[Lines from a pointing dataset]
* * *

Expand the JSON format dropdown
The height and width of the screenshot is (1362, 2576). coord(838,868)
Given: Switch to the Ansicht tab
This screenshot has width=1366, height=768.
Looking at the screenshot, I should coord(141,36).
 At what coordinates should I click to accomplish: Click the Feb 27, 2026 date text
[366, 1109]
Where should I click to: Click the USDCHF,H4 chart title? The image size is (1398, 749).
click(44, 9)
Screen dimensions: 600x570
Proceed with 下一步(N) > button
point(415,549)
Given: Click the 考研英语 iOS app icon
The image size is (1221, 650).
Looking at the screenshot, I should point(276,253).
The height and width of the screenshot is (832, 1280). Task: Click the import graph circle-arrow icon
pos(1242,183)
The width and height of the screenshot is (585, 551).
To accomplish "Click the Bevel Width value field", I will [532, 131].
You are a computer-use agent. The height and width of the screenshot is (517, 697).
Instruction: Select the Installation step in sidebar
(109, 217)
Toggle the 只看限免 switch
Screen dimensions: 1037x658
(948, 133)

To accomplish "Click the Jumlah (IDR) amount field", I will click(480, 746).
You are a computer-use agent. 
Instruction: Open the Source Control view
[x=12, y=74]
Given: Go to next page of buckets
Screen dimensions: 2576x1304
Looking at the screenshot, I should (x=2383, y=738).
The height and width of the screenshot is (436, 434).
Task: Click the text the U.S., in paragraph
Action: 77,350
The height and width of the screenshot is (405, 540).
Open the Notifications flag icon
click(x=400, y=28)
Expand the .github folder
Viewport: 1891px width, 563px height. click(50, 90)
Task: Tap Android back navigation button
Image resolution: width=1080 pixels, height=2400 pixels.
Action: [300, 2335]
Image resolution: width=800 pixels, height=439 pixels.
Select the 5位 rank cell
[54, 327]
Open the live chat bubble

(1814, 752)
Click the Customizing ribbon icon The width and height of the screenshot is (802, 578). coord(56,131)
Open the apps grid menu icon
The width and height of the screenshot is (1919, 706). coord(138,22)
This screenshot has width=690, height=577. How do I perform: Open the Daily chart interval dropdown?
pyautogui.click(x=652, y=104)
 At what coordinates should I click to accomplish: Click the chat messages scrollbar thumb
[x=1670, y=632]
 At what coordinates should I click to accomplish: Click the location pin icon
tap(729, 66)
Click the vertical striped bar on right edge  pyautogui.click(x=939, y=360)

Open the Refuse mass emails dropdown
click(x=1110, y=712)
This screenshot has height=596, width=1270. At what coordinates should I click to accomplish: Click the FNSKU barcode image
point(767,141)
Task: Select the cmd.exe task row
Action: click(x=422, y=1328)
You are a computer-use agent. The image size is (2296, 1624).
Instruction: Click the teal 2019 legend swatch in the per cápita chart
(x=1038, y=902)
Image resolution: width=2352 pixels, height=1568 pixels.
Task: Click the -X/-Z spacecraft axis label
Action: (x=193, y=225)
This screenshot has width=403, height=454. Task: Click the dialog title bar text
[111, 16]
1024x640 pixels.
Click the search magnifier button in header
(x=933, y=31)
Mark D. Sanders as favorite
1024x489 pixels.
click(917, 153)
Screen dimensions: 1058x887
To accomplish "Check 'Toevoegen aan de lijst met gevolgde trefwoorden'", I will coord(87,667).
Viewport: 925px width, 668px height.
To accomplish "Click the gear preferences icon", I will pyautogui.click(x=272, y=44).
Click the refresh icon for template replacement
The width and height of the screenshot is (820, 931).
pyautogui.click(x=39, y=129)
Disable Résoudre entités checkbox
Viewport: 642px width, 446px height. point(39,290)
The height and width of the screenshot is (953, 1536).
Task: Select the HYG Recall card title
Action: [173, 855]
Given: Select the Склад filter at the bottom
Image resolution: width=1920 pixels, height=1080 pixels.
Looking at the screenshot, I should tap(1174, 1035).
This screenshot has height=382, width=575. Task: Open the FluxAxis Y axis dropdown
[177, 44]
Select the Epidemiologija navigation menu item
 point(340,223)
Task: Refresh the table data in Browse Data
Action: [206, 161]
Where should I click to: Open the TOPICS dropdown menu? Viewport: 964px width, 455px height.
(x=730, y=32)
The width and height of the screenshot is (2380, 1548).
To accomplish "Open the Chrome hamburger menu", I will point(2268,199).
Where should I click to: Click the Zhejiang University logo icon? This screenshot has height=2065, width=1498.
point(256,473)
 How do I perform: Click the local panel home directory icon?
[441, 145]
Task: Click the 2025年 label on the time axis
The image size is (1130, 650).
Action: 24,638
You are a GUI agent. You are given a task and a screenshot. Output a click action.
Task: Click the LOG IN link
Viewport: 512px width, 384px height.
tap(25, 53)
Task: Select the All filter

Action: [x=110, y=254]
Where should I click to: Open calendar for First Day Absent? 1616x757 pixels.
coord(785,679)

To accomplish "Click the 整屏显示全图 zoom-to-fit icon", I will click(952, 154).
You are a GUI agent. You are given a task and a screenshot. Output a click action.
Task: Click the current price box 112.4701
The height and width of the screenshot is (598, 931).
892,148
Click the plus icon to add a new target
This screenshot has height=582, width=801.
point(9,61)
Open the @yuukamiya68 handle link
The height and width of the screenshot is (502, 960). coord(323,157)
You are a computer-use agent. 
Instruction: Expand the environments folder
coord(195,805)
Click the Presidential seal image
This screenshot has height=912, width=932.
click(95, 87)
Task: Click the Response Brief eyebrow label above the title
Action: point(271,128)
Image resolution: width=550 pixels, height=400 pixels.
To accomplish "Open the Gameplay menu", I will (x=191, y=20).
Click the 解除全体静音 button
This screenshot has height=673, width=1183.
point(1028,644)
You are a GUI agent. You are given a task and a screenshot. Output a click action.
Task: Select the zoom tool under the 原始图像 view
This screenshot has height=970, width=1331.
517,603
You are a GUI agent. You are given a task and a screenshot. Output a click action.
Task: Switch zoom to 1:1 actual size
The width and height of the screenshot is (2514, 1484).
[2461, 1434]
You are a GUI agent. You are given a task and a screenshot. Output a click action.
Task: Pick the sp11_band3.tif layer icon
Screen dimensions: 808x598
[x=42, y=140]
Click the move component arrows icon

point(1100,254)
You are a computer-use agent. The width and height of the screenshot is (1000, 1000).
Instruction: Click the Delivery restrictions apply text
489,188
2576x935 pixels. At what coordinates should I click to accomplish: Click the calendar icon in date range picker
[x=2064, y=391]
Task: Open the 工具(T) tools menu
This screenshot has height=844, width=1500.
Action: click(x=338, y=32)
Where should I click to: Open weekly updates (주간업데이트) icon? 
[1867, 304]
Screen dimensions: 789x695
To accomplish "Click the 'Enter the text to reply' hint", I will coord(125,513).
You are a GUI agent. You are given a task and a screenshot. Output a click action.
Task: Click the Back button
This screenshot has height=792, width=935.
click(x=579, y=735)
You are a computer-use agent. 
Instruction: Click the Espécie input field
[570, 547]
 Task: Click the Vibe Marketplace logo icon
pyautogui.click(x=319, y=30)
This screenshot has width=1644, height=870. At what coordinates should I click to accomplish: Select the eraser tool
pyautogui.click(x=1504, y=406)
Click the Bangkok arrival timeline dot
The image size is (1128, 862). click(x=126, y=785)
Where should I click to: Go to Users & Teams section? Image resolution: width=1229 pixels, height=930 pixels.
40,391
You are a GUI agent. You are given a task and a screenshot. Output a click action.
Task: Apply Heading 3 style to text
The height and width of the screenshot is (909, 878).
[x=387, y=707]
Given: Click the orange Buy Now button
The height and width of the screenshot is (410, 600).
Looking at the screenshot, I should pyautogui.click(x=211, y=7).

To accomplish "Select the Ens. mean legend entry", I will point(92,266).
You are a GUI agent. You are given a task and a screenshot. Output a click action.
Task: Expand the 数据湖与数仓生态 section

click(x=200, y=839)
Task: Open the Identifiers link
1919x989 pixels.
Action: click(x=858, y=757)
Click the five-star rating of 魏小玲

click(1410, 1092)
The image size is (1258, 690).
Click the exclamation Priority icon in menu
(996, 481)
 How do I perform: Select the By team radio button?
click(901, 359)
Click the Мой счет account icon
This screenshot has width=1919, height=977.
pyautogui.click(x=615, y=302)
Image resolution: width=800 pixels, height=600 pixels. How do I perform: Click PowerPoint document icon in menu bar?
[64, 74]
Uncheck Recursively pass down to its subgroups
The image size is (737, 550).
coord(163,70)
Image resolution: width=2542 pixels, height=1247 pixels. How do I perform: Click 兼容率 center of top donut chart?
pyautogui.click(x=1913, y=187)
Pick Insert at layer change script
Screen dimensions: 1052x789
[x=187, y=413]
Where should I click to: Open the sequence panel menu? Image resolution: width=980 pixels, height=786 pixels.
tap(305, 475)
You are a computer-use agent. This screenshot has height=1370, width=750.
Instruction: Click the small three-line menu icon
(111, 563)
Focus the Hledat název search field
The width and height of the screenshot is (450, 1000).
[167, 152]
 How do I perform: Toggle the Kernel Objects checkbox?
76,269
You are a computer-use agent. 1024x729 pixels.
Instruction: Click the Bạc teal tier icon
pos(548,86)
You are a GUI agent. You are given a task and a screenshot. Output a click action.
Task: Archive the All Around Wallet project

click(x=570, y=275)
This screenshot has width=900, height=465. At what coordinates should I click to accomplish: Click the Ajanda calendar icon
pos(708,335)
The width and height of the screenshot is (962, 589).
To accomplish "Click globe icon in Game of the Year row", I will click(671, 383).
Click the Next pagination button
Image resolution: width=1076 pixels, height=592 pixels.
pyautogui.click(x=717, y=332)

* * *

▶ **What you should do**:
Can you recast the lines from the one with "This screenshot has width=900, height=465." up to and including the one with "pos(708,335)" as a two-column CSV with the columns request and answer? Use one row per request, put each value in its own quoted field, and turn any line breaks into spaces.

▶ **Solved exercise**:
request,answer
"This screenshot has width=900, height=465. At what coordinates should I click to accomplish: Click the Ajanda calendar icon","pos(708,335)"